- Aim -
Convert every line of the records below into a numbered list. Omit blank lines and leave the pictures out.
[Start of Task inputs]
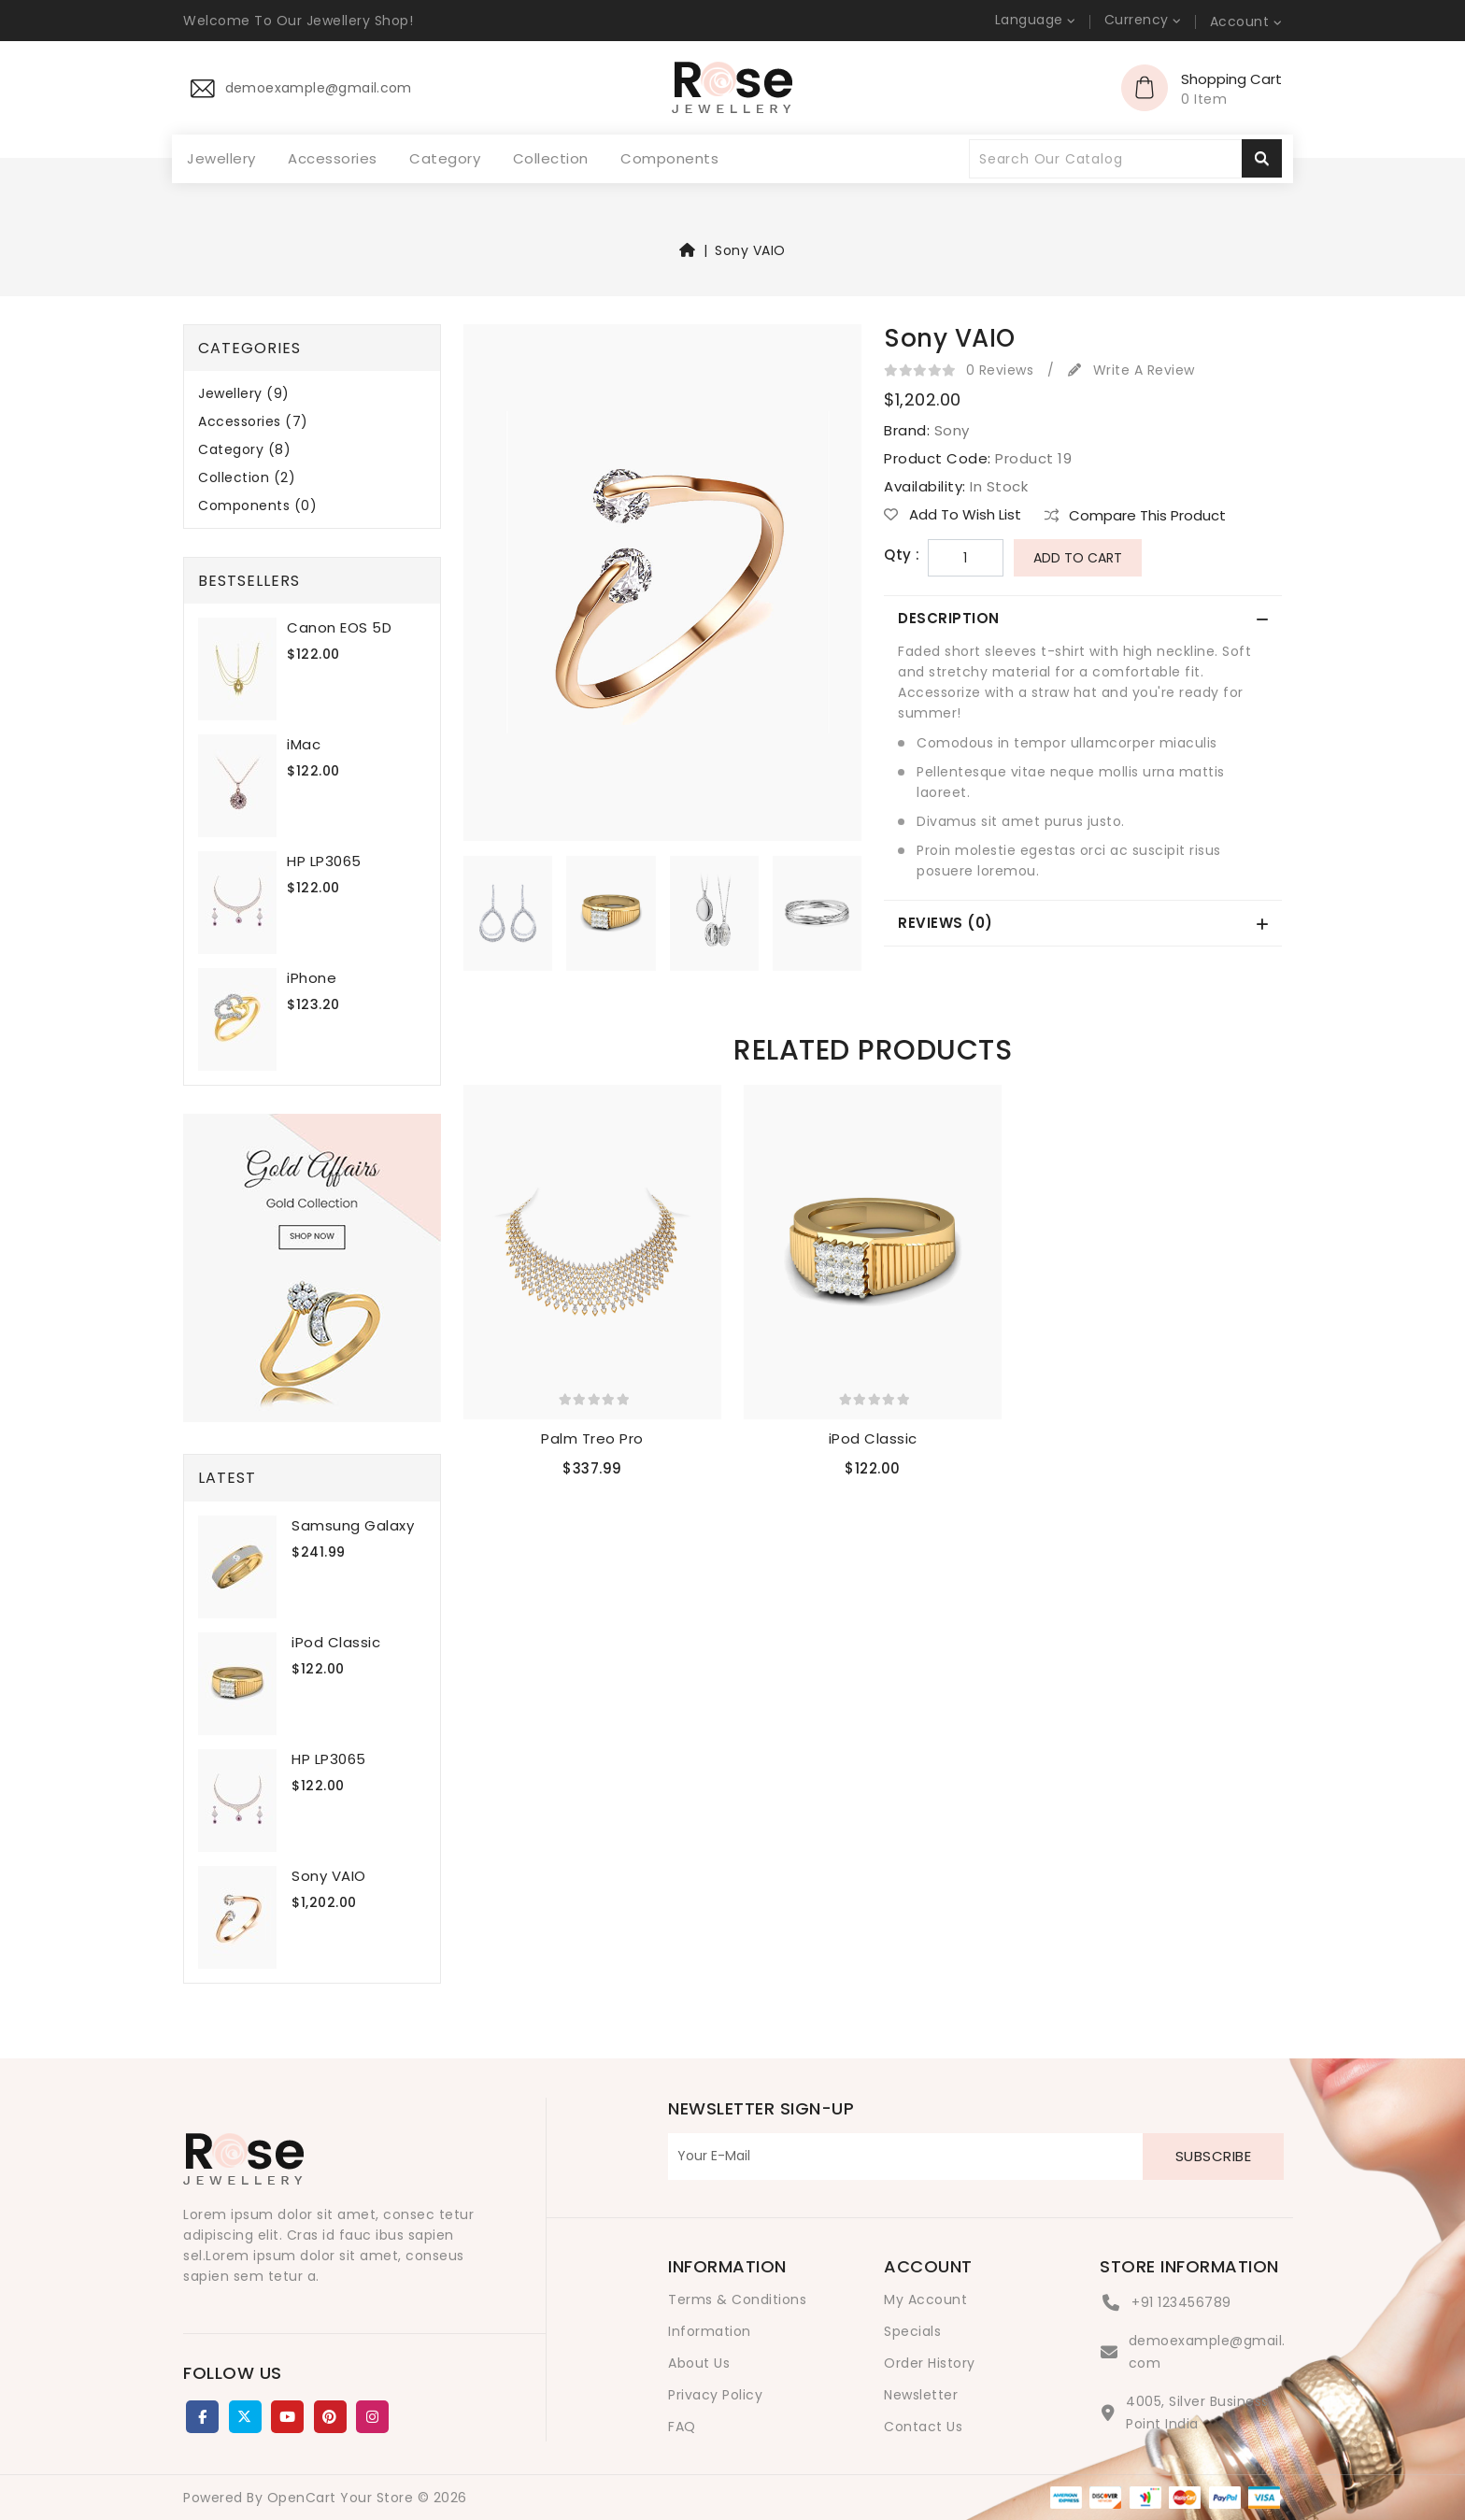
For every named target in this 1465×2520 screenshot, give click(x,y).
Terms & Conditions (737, 2299)
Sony (952, 430)
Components (669, 158)
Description (949, 618)
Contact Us (923, 2426)
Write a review (1131, 370)
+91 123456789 (1181, 2302)
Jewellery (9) (244, 394)
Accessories (332, 158)
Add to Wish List (952, 514)
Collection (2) (246, 478)
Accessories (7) (253, 422)
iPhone (311, 978)
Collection (551, 158)
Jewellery (221, 158)
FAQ (682, 2426)
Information (709, 2331)
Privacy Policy (715, 2394)
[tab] (1083, 618)
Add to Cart (1077, 557)
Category (444, 158)
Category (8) (244, 450)
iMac (303, 744)
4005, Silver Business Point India (1197, 2412)
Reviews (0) (945, 923)
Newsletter (921, 2394)
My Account (925, 2299)
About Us (699, 2363)
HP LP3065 (324, 861)
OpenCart (301, 2497)
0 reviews (1000, 370)
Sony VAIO (750, 250)
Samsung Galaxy (353, 1525)
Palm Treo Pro (592, 1438)
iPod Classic (336, 1642)
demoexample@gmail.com (1207, 2351)
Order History (929, 2363)
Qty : (902, 555)
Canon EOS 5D (339, 627)
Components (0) (257, 506)
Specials (912, 2331)
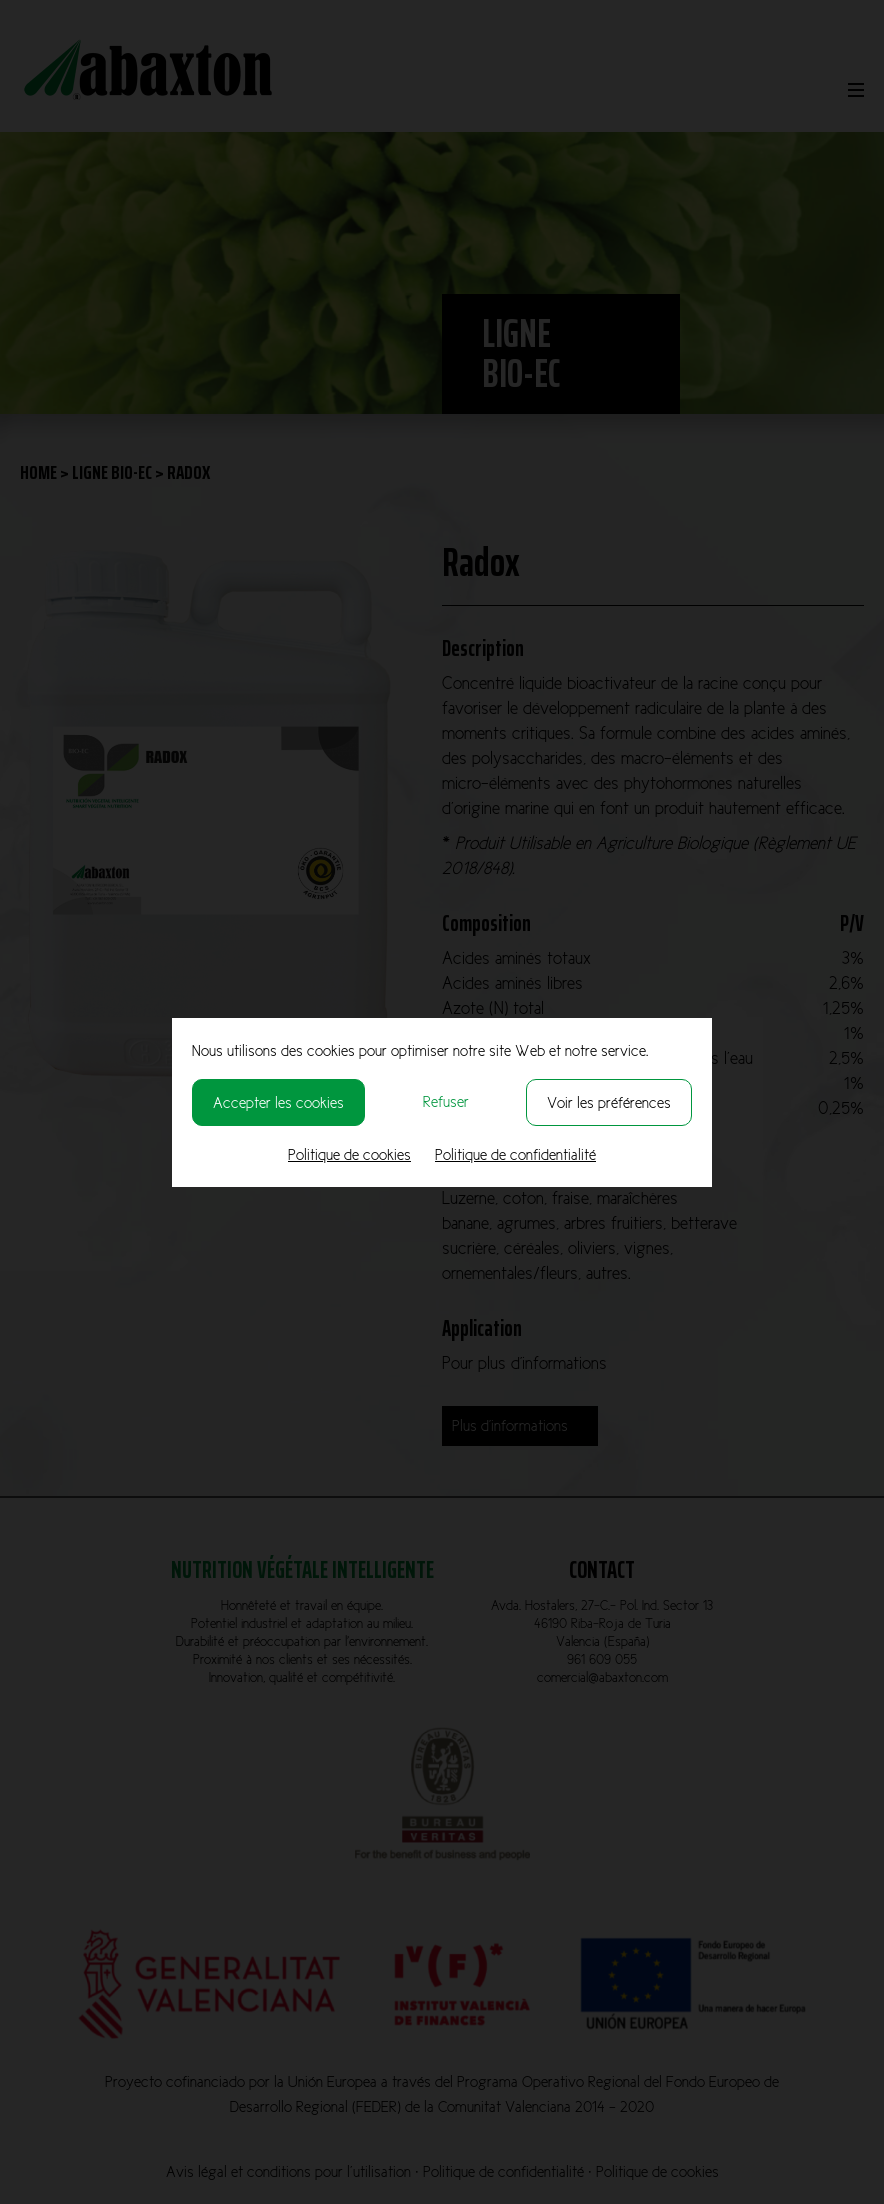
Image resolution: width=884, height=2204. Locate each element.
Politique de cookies (349, 1154)
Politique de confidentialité (515, 1154)
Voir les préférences (609, 1102)
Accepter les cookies (278, 1102)
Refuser (446, 1101)
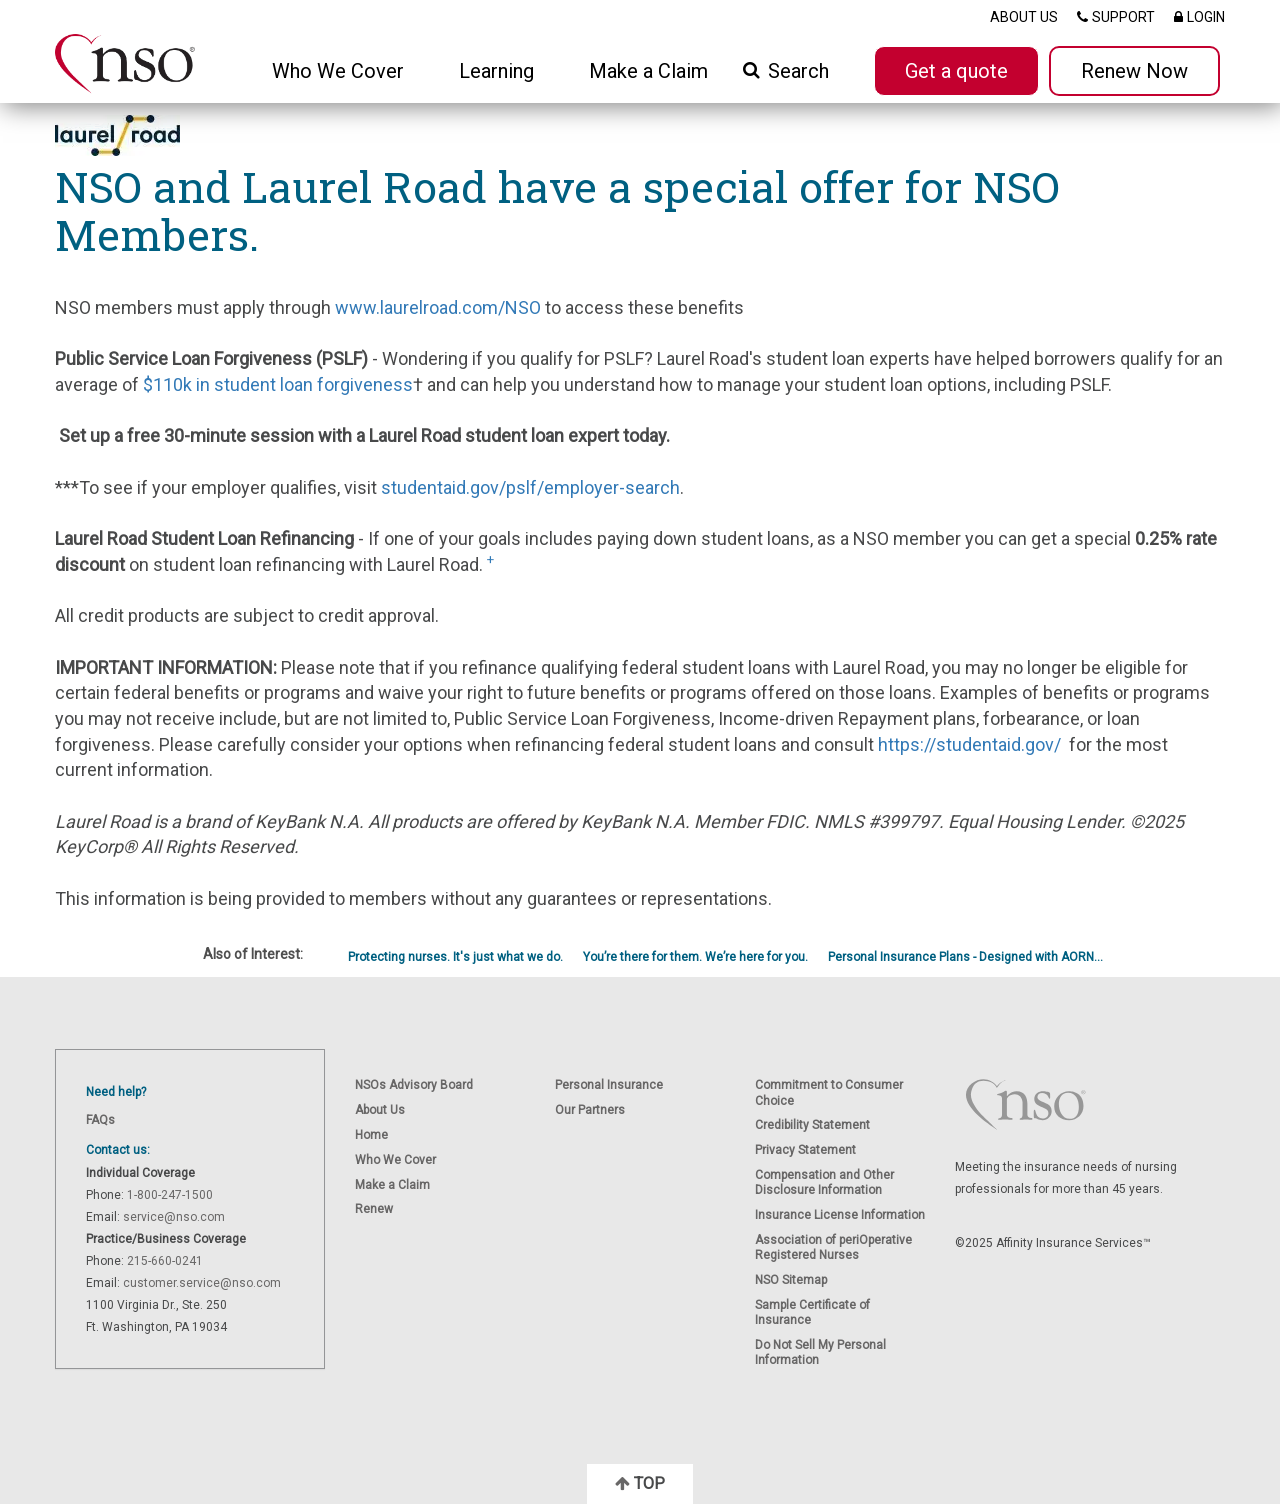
[End of Task inputs]
- Right answer -
1. For every named target in this 1465×2520 screenshot, give click(x,y).
2. Terms & Conditions (737, 2299)
3. Sony (952, 430)
4. Components (669, 158)
5. Description (949, 618)
6. Contact Us (923, 2426)
7. Write a review (1131, 370)
8. +91 123456789 (1181, 2302)
9. Jewellery (9) (244, 394)
10. Accessories (332, 158)
11. Add to Wish List (952, 514)
12. Collection (2) (246, 478)
13. Accessories (7) (253, 422)
14. iPhone (311, 978)
15. Collection (551, 158)
16. Jewellery (221, 158)
17. FAQ (682, 2426)
18. Information (709, 2331)
19. Privacy Policy (715, 2394)
20. [tab] (1083, 618)
21. Add to Cart (1077, 557)
22. Category (444, 158)
23. Category (8) (244, 450)
24. iMac (303, 744)
25. 4005, Silver Business Point India (1197, 2412)
26. Reviews (0) (945, 923)
27. Newsletter (921, 2394)
28. My Account (925, 2299)
29. About Us (699, 2363)
30. HP LP3065 (324, 861)
31. OpenCart (301, 2497)
32. 0 reviews (1000, 370)
33. Sony VAIO (750, 250)
34. Samsung Galaxy (353, 1525)
35. Palm Treo Pro (592, 1438)
36. iPod Classic (336, 1642)
37. demoexample@gmail.com (1207, 2351)
38. Order History (929, 2363)
39. Qty : (902, 555)
40. Canon EOS 5D (339, 627)
41. Components (0) (257, 506)
42. Specials (912, 2331)
43. Image resolution: width=884, height=2204. Locate each element.
44. Politique de cookies (349, 1154)
45. Politique de confidentialité (515, 1154)
46. Voir les préférences (609, 1102)
47. Accepter les cookies (278, 1102)
48. Refuser (446, 1101)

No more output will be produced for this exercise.